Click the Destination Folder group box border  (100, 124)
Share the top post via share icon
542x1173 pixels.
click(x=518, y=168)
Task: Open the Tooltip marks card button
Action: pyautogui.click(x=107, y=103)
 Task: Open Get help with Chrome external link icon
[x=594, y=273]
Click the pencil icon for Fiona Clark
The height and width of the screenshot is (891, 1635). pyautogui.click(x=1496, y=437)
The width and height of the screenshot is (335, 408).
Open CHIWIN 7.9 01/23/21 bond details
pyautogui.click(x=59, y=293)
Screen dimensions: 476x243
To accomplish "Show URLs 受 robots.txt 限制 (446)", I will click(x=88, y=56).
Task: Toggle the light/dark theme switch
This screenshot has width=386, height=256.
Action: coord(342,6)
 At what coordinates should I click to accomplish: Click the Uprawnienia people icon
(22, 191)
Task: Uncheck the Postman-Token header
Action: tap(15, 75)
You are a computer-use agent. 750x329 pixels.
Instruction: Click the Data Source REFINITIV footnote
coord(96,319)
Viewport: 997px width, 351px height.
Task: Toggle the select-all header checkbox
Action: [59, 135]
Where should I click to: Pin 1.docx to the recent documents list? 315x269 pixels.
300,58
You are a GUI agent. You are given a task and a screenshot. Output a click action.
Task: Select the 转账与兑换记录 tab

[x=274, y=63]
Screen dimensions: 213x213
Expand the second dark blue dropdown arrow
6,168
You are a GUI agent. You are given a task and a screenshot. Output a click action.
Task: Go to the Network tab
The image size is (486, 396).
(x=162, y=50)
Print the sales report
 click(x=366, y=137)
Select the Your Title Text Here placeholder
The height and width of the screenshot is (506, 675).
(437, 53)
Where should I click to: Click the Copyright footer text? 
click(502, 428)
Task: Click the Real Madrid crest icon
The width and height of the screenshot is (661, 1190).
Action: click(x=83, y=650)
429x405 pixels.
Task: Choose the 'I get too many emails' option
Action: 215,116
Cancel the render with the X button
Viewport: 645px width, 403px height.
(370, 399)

-- -- --

• What to work on: Reproduce exactly the lines of the records above from the one with "You are a computer-use agent. 750x329 pixels." to the one with "Task: Go to the Network tab", both included, and leave out everything else.

• Response to this task:
You are a computer-use agent. 750x329 pixels.
Instruction: Click the Data Source REFINITIV footnote
coord(96,319)
Viewport: 997px width, 351px height.
Task: Toggle the select-all header checkbox
Action: [59, 135]
Where should I click to: Pin 1.docx to the recent documents list? 315x269 pixels.
300,58
You are a GUI agent. You are given a task and a screenshot. Output a click action.
Task: Select the 转账与兑换记录 tab

[x=274, y=63]
Screen dimensions: 213x213
Expand the second dark blue dropdown arrow
6,168
You are a GUI agent. You are given a task and a screenshot. Output a click action.
Task: Go to the Network tab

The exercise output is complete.